Le 8 octobre 2016, deux voitures de police stationnées à proximité de la Grande Borne, un labyrinthe de logements sociaux considéré comme l’une des cités les plus sensibles d’Île-de-France, étaient prises d’assaut par une vingtaine de jeunes encagoulés et gantés.

En quelques minutes, ils parviennent à briser les vitres des voitures et jettent dans l’habitacle des cocktails molotov. Grièvement blessés, les quatre policiers s’extirpent in extremis de leurs voitures transformées en torches.

Deux agents sont gravement brûlés, les deux autres plus légèrement. L’un d’eux porte les stigmates de cette attaque sur le visage malgré plusieurs greffes de peau.

« Une attaque barbare, sauvage, qui était destinée à tuer », avait réagi avec vigueur le ministre de l’Intérieur d’alors, Bernard Cazeneuve.

Une déclaration qui n’a pas suffi à apaiser la colère de toute une profession. Pendant un mois, une série de manifestations eurent lieu dans toute la France avec à chaque fois des centaines de policiers dans la rue.

– « Cocotte-minute » –

Ce jour là, Maxime ne travaillait pas. Les évènements, il les a donc suivis à distance.

« Traumatisant »; « choquant ». Malgré les trois années qui se sont écoulées, il peine toujours à mettre des mots sur cette attaque. Reste pourtant une certitude: « Ce qui s’est passé, ça aurait pu nous arriver à tous ».

« Hier comme aujourd’hui, personne n’est à l’abri », poursuit-il, résigné.

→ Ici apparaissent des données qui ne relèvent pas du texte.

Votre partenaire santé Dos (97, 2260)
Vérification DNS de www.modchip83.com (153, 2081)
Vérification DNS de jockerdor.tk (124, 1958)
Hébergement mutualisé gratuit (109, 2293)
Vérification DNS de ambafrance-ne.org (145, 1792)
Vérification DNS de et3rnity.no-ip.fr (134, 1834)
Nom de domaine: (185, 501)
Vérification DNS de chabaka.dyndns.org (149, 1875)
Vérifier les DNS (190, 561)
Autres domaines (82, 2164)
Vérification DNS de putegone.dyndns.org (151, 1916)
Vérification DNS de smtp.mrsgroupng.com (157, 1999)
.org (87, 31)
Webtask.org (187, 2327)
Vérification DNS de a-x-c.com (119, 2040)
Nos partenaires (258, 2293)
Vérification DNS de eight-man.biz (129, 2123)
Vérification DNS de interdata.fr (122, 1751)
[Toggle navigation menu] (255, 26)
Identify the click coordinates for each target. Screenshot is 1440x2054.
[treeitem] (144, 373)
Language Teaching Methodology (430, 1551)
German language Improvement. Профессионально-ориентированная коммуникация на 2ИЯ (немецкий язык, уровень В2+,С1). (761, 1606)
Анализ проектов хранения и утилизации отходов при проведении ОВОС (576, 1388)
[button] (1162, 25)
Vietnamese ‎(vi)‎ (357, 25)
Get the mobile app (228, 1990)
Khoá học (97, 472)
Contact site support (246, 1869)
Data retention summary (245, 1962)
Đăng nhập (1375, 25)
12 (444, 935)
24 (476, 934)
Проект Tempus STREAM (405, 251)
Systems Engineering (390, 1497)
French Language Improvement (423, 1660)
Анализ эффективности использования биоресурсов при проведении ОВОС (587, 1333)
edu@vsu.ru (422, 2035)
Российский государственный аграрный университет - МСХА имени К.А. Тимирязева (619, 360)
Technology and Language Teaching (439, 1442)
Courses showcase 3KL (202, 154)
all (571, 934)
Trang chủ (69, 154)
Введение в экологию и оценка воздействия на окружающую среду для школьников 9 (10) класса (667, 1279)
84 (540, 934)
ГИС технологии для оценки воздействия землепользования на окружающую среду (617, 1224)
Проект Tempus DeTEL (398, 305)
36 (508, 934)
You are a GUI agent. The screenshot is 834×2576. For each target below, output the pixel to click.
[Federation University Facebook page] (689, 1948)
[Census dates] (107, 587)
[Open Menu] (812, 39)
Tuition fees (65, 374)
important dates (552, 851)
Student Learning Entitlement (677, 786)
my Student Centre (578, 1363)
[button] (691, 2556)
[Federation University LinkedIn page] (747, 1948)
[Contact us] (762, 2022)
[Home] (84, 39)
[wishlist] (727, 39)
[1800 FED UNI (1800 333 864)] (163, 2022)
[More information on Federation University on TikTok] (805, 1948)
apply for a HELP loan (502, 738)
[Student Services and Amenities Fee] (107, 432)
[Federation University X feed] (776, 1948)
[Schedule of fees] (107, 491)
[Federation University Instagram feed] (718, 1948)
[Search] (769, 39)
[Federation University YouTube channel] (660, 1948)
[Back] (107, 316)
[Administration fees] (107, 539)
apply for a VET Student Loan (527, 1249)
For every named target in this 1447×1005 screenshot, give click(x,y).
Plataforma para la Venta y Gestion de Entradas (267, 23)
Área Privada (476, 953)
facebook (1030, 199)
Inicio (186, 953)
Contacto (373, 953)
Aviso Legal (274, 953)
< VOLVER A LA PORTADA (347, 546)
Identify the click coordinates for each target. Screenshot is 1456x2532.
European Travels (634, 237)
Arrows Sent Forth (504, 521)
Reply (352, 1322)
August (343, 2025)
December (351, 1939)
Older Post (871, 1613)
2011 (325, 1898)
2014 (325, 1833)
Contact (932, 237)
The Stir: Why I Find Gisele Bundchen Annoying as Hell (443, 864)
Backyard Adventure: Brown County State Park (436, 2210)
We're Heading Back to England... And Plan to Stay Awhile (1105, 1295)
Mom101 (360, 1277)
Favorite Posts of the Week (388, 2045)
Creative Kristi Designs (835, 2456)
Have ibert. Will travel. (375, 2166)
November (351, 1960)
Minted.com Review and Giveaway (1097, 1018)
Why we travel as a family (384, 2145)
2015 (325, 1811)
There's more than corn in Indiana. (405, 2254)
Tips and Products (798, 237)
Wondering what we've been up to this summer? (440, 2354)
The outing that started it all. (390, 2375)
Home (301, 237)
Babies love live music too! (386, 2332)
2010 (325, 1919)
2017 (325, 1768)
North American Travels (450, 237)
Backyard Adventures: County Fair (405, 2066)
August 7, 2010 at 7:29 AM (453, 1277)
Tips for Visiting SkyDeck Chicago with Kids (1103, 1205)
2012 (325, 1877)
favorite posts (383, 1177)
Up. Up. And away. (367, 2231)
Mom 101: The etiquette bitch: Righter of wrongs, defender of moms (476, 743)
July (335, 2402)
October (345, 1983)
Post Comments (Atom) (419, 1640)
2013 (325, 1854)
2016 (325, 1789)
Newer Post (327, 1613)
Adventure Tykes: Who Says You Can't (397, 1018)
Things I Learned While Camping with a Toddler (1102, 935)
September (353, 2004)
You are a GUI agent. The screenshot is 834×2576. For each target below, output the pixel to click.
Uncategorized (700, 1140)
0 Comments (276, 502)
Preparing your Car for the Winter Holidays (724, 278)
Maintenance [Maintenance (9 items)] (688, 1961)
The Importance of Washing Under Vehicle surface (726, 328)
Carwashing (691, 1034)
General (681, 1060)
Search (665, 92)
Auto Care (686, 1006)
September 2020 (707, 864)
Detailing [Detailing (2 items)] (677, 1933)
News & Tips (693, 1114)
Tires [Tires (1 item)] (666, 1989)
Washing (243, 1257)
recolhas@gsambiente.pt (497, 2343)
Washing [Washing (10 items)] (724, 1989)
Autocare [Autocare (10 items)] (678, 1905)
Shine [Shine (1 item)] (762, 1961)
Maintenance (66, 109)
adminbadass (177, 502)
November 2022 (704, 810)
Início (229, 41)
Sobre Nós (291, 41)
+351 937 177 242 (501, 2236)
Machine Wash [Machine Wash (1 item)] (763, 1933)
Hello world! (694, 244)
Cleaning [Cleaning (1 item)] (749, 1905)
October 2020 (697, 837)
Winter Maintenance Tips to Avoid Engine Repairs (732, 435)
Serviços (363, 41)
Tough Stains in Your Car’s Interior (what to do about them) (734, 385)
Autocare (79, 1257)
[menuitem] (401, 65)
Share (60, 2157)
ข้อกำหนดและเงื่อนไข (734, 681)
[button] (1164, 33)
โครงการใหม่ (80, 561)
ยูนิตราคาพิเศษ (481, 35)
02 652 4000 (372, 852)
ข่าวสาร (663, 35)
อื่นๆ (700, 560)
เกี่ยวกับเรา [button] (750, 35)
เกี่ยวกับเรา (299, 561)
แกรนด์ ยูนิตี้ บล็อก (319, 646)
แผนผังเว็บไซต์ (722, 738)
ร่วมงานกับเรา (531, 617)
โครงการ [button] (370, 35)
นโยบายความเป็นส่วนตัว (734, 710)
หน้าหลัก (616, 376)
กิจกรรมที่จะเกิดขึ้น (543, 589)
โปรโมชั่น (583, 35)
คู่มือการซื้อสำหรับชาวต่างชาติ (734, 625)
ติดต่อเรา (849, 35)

Malgré l’effroi, il faut retourner sur le terrain. « Pour nous, c’était important de montrer qu’on n’avait pas peur d’eux et qu’on n’allait pas lâcher un centimètre de ce territoire. Hors de question d’abandonner la partie », explique-t-il.

Le retour se fait toutefois avec pléthore de nouvelles consignes de sécurité: « Désormais, on est en mode survie. Rien n’est laissé au hasard ».

« C’est fatiguant d’être constamment en alerte mais on n’a pas le choix. En moins de cinq minutes, le pire peut arriver. Personne ne se dit +c’est arrivé un fois, ça ne recommencera plus+ », ajoute-t-il.

Et d’égrener les exemples. Comme ce week-end début septembre où un policier a été blessé par un tir de mortier. Ou ce fameux 13 juillet, toujours à la Grande Borne, où il a cru que « la cité allait sauter » : une pluie de mortiers était tombée sur les forces de l’ordre.

« On est assis sur une cocotte-minute. Ca peut exploser à n’importe quel moment, peu importe le prétexte ».

A-t-il pensé à demander sa mutation ? « Oui, répond-il sans détour. J’ai pas signé pour me faire tuer ».

Mais c’est surtout à sa femme et à ses enfants qu’il pense sans cesse. « Pour eux, c’est dur. Dès que j’ai cinq minutes de retard, ils m’appellent pour savoir où je suis et si je vais bien ».

Sa mutation, il ne l’a finalement pas demandée. « Mon heure n’est pas encore venue », précise-t-il. En attendant, avec ses collègues, ils ont les yeux rivés sur le procès…. et sur son verdict. « On va suivre ça de très près. Il faut que la justice passe ».

Le procès doit se tenir jusqu’au 6 décembre.